By Mark Gilbert
Dec. 4 (Bloomberg) -- Jim Rogers has three pearls of investment wisdom to pitch: ``Get out of the dollar, teach your children Chinese, and buy commodities.''
Rogers, 65, co-founded the Quantum Hedge Fund with George Soros, pocketing enough money to retire at 37 and fund a series of around-the-world road trips.

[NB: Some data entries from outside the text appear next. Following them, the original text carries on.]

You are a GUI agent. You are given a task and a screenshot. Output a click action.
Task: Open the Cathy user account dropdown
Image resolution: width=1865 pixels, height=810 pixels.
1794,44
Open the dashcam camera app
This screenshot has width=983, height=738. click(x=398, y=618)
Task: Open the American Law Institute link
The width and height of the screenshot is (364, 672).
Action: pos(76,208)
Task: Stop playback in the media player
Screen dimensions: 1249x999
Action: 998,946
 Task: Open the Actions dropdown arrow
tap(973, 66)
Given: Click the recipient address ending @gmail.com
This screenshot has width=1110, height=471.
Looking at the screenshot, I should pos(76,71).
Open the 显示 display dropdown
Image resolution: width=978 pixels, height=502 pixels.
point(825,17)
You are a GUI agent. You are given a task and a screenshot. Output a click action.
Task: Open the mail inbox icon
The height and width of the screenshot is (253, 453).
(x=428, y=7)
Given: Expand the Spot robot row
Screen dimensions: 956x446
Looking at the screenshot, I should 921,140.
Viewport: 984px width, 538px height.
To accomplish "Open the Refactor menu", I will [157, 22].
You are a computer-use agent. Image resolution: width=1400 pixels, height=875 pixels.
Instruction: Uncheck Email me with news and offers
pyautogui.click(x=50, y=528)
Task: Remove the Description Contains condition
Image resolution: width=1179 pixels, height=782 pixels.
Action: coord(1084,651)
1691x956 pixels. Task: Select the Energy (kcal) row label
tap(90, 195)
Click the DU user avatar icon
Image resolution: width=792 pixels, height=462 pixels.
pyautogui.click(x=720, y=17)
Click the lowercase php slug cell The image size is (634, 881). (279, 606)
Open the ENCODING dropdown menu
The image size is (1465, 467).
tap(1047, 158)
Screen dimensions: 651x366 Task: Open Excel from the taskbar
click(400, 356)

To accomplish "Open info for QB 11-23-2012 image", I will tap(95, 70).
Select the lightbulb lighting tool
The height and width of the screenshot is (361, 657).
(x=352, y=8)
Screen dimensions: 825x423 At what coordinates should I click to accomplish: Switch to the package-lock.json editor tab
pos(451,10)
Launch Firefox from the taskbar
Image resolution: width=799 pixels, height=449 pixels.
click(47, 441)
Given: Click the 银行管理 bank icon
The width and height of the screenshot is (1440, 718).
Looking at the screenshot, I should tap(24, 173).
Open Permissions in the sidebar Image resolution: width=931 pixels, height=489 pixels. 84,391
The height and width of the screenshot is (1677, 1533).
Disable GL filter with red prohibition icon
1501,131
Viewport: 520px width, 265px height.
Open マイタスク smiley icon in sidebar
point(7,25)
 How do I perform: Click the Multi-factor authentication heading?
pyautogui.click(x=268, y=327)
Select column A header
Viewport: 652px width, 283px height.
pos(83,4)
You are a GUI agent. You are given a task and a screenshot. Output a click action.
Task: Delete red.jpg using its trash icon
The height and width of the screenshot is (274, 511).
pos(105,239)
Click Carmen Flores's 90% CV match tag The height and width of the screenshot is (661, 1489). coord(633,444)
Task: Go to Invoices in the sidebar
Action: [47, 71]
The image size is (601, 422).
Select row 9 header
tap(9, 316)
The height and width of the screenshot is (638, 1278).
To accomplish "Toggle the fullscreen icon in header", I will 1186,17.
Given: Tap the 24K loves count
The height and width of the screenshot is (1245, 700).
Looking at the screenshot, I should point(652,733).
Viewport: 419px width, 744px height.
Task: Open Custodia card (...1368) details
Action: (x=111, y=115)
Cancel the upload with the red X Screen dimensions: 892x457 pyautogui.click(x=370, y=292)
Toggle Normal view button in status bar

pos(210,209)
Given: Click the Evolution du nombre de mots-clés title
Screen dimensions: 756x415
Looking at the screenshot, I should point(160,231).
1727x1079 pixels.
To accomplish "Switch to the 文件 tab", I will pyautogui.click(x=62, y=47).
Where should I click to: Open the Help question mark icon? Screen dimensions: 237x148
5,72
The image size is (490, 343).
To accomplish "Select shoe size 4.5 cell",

In ``A Bull in China: Investing Profitably in the World's Greatest Market,'' Rogers details how to put your money where his mouth is.
``Just as the 19th century belonged to England and the 20th century to America, so the 21st century will be China's turn to set the agenda and rule the roost,'' he writes. ``Whatever the risks, this much is clear: It's more scary to have all your savings in the U.S. stock market than it is to put a portion in China -- whether investing in China's growth or as a hedge against a potential U.S. slowdown.''
He's practicing what he preaches. His daughter, Happy, has a Chinese nanny. When we met at a conference in London on Oct. 31, Rogers said he'd found a buyer for his six-story New York townhouse at more than the $15 million asking price. He's moving his family to Asia, though he chose Singapore over China because the air quality is too poor in Shanghai or Beijing, he says.
Throughout the book, Rogers lists companies that investors should consider buying shares in. Juice makers, meat processors, tractor manufacturers, wine producers, brewers and medical companies are all analyzed. You could construct an interesting portfolio just by following his recommendations.
Bumpy Ride
Don't expect a one-way ride, though. ``From 1993 to 2001, the Shanghai market suffered 20 mini-crashes of more than 10 percent in a month,'' Rogers warns.
Right from the beginning, he addresses the key concerns that might deter investors. The prospects of Taiwan provoking military conflict, for example, are slim: ``Powerful business leaders are the first force pushing for a peaceful resolution to the Taiwan- China conflict,'' he writes. ``They know better than anyone that poor relations with the mainland have only prevented Taiwan from reaching its full potential.''
Not convinced? Then buy defense stocks that would benefit from a war, such as China Aerospace International Holdings Ltd., Jiangxi Hongdu Aviation Industry Corp., or Jiangnan Heavy Industry Co.
Rogers spies opportunities in most of the challenges China faces. Surging energy needs make oil and coal producers potentially lucrative. Water shortages and droughts boost the attractiveness of utilities in Singapore able to meet China's needs, such as Bio-Treat Technology Ltd., Asia Environment Holdings Ltd. and Asia Water Technology Ltd.
`Hello, Sexy Sedans'
``For every 1,000 people, the U.S. has 700 cars,'' Rogers writes. ``At last count, and despite the increased congestion, China had only 24 cars per 1,000 people. So long, trusty bicycle. Hello, sexy sedans and Chinese convertibles. There are big gains to be had from China climbing into the driver's seat of the world auto industry.''
The best way to play that evolution, however, might be by investing in toll-road companies, such as Jiangsu Expressway Co., rather than carmakers or auto-parts manufacturers, Rogers says.
He's not concerned that slumping U.S. growth will derail China. ``While China's growth is dependent on the U.S. to some extent, the tie may not be as strong as you may think,'' he writes. ``It's still mainly a psychological effect on confidence and growth. In real economic terms, the impact isn't as great. It's even lessening on a regional level, where China's Asian neighbors are busy developing on their own.''
Rogers is a lot less evangelical in print than in person. Surprisingly, that makes his arguments for why everyone should hitch at least some of their savings to China's star all the more compelling.
``A Bull in China'' is published by Random House (221 pages, $26.95).
(Mark Gilbert is a columnist for Bloomberg News. The opinions expressed are his own.)